Anti-PPAD antibodies in RA are exclusively directed against uncitrullinated PPAD. (A) Antibody reactivity against cit-rPPAD was measured after preincubation of anti-cit-rPPAD positive RA sera (n=8) with buffer alone (column 1), purified enolase (column 2), citrullinated enolase (cit-enolase) (column 3) or uncitrullinated rPPAD^C351S (column 4; ***p<0.001). Comparisons were made using Friedman's test/ Dunn's post test for matched groups. Column height shows mean antibody reactivity expressed as arbitrary units (AU); bars indicate SEM. ns: not significant. (B) AMC immunoblotting to demonstrate the presence or absence of citrullination in proteins used in A. Purified cit-rPPAD, rPPAD^C351S, enolase and cit-enolase were resolved by SDS-PAGE, transferred onto nitrocellulose and visualized by Ponceau staining as a loading control (top panel).

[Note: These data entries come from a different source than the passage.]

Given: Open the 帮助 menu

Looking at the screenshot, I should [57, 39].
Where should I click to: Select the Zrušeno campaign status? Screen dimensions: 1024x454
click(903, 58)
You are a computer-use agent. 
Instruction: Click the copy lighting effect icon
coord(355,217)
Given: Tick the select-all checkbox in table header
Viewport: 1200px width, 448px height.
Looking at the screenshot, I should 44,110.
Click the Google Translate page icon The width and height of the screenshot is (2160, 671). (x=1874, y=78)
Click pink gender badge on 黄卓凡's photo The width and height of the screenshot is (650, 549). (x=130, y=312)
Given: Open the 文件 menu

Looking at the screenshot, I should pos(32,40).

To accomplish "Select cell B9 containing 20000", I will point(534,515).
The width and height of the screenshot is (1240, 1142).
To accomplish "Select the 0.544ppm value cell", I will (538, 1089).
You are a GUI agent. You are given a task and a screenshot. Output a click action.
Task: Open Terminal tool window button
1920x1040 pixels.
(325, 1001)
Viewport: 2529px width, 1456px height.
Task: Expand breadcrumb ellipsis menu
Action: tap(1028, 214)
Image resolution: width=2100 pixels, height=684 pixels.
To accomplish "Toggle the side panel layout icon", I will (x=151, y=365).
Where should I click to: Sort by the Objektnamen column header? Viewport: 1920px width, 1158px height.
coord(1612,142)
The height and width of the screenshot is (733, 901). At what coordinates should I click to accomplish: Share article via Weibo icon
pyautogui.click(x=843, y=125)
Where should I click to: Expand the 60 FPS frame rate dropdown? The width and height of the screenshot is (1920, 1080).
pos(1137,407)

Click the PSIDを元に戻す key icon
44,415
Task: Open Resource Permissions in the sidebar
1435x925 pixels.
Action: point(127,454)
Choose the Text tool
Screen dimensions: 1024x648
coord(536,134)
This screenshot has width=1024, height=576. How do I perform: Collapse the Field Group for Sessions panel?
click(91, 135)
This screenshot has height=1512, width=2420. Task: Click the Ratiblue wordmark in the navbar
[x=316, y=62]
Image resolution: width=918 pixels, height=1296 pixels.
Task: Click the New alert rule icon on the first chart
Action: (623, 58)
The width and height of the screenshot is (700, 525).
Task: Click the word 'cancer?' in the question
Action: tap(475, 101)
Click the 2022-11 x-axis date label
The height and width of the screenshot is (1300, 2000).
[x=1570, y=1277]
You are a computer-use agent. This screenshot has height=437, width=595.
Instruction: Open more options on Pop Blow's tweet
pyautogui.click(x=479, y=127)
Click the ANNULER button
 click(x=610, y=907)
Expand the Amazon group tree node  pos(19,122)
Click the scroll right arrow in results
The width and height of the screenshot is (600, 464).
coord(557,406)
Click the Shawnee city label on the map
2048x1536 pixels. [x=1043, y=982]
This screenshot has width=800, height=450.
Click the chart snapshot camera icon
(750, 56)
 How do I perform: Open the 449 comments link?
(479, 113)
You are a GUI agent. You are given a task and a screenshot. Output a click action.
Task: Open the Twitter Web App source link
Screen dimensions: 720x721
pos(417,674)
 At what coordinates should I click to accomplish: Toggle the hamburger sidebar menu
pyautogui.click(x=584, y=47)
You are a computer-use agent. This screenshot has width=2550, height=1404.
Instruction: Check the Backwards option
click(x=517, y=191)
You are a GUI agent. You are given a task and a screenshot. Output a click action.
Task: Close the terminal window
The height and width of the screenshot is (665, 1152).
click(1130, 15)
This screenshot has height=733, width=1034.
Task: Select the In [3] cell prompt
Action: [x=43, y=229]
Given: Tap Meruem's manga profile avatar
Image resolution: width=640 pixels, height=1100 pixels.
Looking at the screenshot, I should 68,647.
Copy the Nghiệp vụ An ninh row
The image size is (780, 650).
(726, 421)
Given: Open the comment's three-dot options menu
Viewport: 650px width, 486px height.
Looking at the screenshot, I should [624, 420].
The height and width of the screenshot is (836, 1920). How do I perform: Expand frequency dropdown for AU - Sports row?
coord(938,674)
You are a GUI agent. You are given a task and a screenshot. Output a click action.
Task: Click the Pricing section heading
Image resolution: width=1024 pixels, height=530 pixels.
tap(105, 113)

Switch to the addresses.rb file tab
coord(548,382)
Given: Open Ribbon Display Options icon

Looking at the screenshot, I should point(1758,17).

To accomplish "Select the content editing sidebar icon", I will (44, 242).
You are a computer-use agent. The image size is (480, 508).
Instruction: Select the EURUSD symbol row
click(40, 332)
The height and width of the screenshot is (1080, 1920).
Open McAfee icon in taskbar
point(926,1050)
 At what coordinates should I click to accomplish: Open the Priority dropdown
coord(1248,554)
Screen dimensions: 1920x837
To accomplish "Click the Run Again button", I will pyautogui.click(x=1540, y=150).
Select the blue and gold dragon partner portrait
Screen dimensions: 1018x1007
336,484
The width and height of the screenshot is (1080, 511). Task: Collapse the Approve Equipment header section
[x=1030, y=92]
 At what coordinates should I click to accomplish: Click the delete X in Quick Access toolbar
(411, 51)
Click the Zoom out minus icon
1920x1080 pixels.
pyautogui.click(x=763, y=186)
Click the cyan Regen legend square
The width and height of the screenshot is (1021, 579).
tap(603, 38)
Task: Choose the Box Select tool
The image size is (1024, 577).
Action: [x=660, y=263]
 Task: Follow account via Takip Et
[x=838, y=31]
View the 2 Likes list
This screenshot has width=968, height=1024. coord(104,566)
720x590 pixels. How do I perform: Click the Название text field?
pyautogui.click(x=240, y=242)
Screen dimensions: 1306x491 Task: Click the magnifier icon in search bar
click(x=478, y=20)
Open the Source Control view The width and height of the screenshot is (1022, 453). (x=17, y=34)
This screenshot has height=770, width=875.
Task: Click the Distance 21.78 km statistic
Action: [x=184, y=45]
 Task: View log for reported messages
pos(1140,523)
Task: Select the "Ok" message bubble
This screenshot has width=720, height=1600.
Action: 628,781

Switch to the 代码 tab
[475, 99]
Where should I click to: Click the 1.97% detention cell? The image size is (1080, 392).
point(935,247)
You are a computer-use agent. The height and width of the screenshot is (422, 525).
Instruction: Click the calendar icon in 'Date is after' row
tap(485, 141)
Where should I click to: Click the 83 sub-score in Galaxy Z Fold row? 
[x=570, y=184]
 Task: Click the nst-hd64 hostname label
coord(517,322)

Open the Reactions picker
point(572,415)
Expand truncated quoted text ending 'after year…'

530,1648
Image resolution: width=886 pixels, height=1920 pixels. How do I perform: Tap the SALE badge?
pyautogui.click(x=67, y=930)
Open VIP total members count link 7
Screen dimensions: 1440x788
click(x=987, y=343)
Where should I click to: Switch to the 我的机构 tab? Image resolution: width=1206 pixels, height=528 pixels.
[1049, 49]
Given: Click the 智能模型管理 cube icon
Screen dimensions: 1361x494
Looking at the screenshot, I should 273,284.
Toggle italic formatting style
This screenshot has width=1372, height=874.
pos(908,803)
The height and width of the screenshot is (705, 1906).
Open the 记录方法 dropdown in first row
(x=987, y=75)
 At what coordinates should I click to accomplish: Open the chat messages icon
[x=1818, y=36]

Protein citrullination in the same membrane was detected by AMC immunoblotting (bottom panel).

Figure 5

Anti-PPAD levels do not correlate with anti-CCP antibodies or RA disease activity, but are negatively associated with periodontal disease in RA. (A) Correlation of anti-PPAD antibodies with anti-CCP3 levels in RA. Antibody levels to CCP3 were measured by ELISA (QUANTA Lite IgG, INOVA). (B) Correlation of anti-PPAD levels with RA disease activity as measured using DAS28-CRP. ns: not significant. (C) Anti-PPAD antibody levels in RA patients with and without periodontal disease (RA PD and RA No PD, respectively; full circles) compared to periodontally healthy controls (empty circles). Antibody levels are expressed in arbitrary units (red line shows median reactivity; *p<0.05). (D) Antibody levels in PD-positive RA patients as a function of RA disease duration in years.